PROBLEM DESCRIPTION: An exact, line-by-line copy is needed, beginning at the line with "984x553 pixels. How" and ending at the last line of the listing below.

AVAILABLE DATA:
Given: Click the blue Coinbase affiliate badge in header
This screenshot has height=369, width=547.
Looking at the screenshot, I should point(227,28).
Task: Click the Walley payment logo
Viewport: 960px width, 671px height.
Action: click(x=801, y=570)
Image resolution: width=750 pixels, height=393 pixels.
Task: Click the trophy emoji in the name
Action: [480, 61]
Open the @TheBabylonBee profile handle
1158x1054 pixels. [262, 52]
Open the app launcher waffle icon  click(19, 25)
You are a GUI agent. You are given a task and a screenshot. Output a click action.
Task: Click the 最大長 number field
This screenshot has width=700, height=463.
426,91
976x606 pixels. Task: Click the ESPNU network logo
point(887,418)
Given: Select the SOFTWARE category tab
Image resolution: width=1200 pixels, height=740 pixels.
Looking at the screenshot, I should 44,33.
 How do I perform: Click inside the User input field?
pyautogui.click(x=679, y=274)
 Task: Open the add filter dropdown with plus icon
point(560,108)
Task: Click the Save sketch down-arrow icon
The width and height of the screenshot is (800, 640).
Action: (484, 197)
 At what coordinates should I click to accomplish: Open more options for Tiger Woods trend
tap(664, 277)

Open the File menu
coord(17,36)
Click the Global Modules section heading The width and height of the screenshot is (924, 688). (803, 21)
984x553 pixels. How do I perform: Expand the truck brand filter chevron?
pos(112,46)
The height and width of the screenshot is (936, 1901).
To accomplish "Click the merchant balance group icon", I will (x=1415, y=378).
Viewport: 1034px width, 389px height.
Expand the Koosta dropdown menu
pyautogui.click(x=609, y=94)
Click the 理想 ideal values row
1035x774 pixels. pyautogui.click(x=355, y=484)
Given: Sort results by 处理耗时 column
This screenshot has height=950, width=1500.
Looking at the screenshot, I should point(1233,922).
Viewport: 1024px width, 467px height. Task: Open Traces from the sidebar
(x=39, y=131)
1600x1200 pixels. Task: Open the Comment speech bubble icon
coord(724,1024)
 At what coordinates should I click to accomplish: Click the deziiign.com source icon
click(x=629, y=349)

EXERCISE ANSWER:
984x553 pixels. How do I perform: Expand the truck brand filter chevron?
pos(112,46)
The height and width of the screenshot is (936, 1901).
To accomplish "Click the merchant balance group icon", I will (x=1415, y=378).
Viewport: 1034px width, 389px height.
Expand the Koosta dropdown menu
pyautogui.click(x=609, y=94)
Click the 理想 ideal values row
1035x774 pixels. pyautogui.click(x=355, y=484)
Given: Sort results by 处理耗时 column
This screenshot has height=950, width=1500.
Looking at the screenshot, I should point(1233,922).
Viewport: 1024px width, 467px height. Task: Open Traces from the sidebar
(x=39, y=131)
1600x1200 pixels. Task: Open the Comment speech bubble icon
coord(724,1024)
 At what coordinates should I click to accomplish: Click the deziiign.com source icon
click(x=629, y=349)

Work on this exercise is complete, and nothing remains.